Why have things worked out this way? Here are some of the contributing factors:

Donna Brazile, interim Democratic Party chairperson.

—Both the Democratic and Republican Parties have evolved into bureaucratized organizations at once dependent upon the financial resources of special interests and mainly responsive to those interests’ needs. This has led both parties to pay more attention to the siren calls of powerful lobbies than the needs of local constituencies.

This fits with the fact that the United States is not a democracy of individuals so much as a democracy of competing interest groups. These interest groups range from conservative to liberal, and many play both sides of the ideological field by giving donations to both parties and their major political leaders.

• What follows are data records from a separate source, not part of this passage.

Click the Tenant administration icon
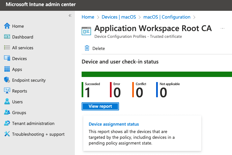 click(x=7, y=123)
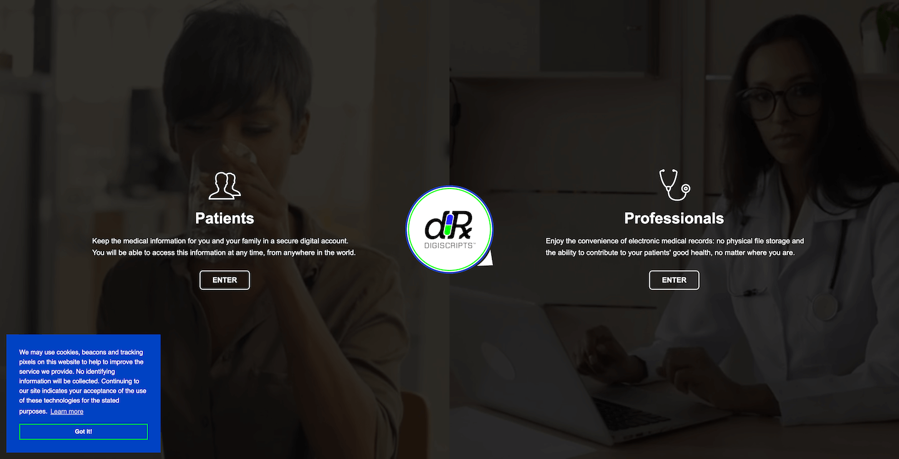Dismiss cookie notice with Got it!
This screenshot has width=899, height=459.
[84, 432]
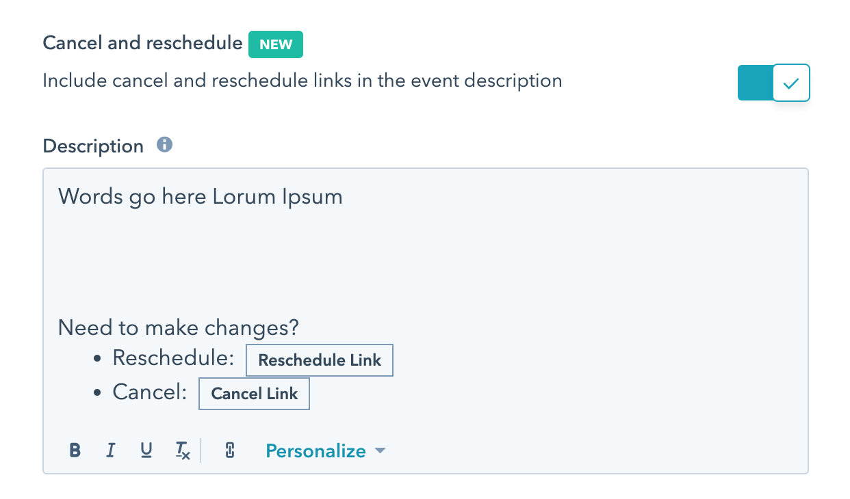
Task: Apply bold formatting in the description editor
Action: click(x=75, y=450)
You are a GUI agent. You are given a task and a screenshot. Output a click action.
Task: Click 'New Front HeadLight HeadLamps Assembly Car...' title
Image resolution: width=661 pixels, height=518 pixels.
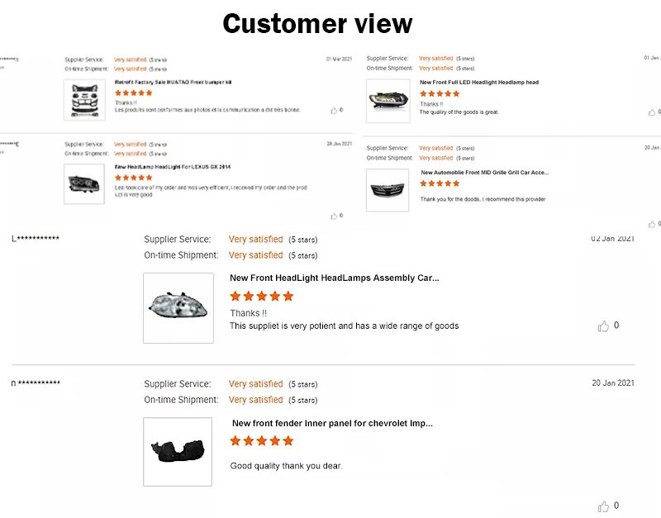pyautogui.click(x=334, y=278)
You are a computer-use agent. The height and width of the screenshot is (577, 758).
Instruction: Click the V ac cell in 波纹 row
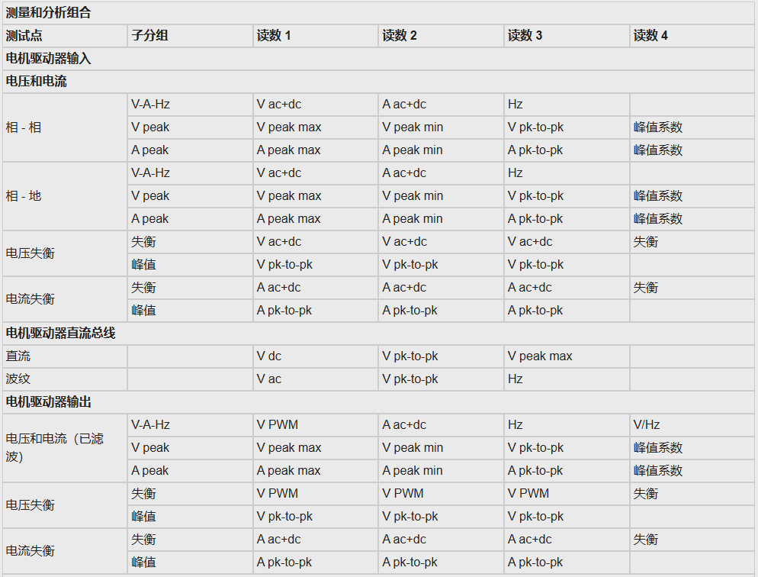tap(316, 379)
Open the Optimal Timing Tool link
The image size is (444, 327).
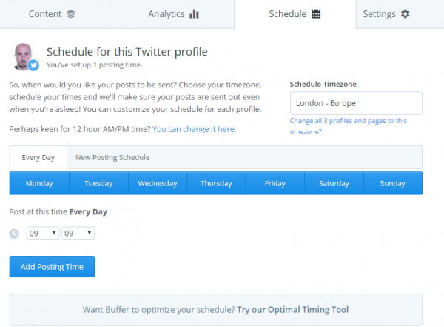pos(293,309)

—The concentration on special interests has been facilitated by the fact that, historically, many American citizens care little about politics. They know little or nothing about how the political system works, much less the issues and pressures to which it responds. Many do not vote. Those who do vote are only marginally more knowledgeable than those who do not. This means the party system relies on relatively small populations of avid supporters

The entrenched nature of the party bureaucracies and the traditional indifference of a large part of the citizenry make the system very hard, but not impossible, to reform.

—It is the Republican Party’s structure, and not that of the Democrats, that has experienced the strongest populist assault over the past couple of years. This is so despite the fact the Republicans have paid more attention to capturing state governorships, legislatures and even town councils than have the Democrats.

The assault has come from the so-called Tea Party, which has its own local and regional organizations imbued with a strong sense of mission. That mission is to minimize altogether government involvement in society. The Tea Party had grown disappointed and estranged from the traditional Republican leadership and structure.

—The basis for Donald Trump’s success was partially laid by the Tea Party’s willingness to abandon their traditional support for the Republicans and place their faith in Trump. Ultimately, what now survives of the formal Republican Party are those elements willing to ally with Trump.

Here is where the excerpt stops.